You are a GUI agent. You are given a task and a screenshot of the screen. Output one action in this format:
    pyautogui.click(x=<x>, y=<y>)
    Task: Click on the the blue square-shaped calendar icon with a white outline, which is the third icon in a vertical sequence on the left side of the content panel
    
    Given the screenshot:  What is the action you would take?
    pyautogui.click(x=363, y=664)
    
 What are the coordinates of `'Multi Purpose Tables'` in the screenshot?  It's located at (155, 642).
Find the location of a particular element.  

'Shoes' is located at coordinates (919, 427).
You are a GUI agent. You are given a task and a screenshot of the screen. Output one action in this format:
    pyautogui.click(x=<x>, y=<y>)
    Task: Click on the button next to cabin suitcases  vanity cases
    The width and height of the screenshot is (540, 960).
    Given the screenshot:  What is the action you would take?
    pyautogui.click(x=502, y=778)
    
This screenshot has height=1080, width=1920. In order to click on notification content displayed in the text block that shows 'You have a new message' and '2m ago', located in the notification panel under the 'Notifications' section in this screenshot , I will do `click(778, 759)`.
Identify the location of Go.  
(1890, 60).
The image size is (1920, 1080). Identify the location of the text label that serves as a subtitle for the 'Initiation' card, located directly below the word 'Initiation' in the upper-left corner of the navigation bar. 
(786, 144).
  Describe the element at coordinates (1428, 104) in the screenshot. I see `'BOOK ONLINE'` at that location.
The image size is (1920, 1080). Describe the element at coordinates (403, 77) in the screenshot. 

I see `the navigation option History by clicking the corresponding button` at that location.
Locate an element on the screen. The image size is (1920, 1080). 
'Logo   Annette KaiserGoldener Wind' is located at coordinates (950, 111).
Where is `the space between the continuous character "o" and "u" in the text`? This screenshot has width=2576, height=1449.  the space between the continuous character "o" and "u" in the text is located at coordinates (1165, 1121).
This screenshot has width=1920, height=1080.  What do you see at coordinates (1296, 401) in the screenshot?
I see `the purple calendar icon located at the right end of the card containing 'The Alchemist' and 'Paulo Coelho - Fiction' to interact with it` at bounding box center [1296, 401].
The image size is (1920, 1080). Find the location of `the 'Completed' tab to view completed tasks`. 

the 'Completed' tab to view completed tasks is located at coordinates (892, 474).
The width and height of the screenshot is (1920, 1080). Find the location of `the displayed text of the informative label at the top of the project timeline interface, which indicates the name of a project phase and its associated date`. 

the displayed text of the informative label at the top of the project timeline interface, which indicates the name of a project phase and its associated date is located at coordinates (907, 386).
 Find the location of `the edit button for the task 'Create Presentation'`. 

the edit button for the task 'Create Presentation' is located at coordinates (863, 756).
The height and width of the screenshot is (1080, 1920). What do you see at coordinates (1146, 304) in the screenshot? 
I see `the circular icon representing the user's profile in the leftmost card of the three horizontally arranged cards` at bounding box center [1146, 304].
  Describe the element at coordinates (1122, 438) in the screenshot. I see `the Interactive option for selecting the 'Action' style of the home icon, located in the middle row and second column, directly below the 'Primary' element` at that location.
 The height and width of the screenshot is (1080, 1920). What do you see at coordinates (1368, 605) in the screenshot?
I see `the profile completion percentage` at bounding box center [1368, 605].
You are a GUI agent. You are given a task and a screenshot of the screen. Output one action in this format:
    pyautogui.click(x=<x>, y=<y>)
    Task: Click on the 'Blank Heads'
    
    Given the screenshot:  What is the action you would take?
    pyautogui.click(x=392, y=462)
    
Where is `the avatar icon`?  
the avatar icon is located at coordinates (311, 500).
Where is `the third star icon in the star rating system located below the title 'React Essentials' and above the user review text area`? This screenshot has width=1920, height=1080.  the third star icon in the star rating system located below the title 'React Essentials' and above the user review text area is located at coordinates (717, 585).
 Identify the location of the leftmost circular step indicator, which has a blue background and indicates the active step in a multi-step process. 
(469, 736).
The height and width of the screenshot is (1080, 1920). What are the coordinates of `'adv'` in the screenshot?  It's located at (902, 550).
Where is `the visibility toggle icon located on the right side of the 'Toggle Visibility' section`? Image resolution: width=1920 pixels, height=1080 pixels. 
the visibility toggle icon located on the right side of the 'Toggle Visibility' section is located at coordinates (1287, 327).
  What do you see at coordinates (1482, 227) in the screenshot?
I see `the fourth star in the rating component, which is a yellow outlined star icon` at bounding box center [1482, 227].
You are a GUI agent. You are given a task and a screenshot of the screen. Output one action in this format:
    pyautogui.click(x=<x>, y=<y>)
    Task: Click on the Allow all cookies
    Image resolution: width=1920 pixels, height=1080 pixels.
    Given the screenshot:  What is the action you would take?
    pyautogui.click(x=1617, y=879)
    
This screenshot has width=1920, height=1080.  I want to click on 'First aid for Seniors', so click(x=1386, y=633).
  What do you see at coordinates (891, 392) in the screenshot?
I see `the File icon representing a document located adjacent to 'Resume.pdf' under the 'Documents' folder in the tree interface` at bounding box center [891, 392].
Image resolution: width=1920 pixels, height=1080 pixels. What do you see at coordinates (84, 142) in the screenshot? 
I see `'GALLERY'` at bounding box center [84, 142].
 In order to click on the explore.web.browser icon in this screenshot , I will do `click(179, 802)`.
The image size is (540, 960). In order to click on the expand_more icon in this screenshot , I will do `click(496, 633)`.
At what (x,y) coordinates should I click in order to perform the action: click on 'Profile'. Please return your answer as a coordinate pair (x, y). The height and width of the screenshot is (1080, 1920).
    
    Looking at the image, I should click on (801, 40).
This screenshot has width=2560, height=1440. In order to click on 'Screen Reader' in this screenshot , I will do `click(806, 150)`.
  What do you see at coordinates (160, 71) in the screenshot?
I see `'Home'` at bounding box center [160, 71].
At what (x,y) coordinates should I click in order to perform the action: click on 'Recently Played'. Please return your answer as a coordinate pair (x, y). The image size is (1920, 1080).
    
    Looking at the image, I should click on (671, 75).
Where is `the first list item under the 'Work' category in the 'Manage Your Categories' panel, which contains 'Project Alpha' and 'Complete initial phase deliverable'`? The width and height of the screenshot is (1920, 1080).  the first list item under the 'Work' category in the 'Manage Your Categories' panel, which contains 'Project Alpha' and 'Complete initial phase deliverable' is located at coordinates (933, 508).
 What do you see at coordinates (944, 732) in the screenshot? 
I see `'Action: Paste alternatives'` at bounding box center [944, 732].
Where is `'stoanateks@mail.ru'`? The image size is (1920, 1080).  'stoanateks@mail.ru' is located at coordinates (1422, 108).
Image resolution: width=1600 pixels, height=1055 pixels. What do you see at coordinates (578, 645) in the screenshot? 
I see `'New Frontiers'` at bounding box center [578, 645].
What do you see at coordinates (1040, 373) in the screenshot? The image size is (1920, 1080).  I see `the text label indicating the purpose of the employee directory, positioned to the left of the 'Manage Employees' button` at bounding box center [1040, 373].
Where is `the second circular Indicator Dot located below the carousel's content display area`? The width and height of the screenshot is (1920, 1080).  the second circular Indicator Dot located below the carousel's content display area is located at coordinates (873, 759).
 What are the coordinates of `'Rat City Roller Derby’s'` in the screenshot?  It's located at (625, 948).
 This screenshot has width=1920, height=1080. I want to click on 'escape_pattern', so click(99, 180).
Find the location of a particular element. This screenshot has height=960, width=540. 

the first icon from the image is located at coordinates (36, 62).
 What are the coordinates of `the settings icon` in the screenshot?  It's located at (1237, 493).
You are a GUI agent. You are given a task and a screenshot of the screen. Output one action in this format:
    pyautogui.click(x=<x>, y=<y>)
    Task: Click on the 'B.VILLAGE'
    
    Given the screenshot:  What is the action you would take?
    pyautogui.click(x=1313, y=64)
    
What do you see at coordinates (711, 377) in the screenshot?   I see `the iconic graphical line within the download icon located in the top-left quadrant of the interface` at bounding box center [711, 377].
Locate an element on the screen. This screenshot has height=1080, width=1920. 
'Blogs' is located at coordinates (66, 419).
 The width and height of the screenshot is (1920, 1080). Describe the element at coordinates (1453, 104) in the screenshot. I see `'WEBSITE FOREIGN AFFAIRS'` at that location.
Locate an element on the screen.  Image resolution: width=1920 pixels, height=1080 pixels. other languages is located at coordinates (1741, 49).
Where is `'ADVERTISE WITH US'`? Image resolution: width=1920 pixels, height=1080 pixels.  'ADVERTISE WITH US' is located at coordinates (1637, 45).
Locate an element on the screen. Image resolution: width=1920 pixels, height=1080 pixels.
○ ○ ○ ○ ○
## What this task involves
Rewrite the listing from its start through the line with "pyautogui.click(x=502, y=778)", replacing "calendar icon" with "clock icon" and leaving everything else unchanged.

## Solution for this task
You are a GUI agent. You are given a task and a screenshot of the screen. Output one action in this format:
    pyautogui.click(x=<x>, y=<y>)
    Task: Click on the the blue square-shaped clock icon with a white outline, which is the third icon in a vertical sequence on the left side of the content panel
    
    Given the screenshot:  What is the action you would take?
    pyautogui.click(x=363, y=664)
    
 What are the coordinates of `'Multi Purpose Tables'` in the screenshot?  It's located at (155, 642).
Find the location of a particular element.  

'Shoes' is located at coordinates (919, 427).
You are a GUI agent. You are given a task and a screenshot of the screen. Output one action in this format:
    pyautogui.click(x=<x>, y=<y>)
    Task: Click on the button next to cabin suitcases  vanity cases
    The width and height of the screenshot is (540, 960).
    Given the screenshot:  What is the action you would take?
    pyautogui.click(x=502, y=778)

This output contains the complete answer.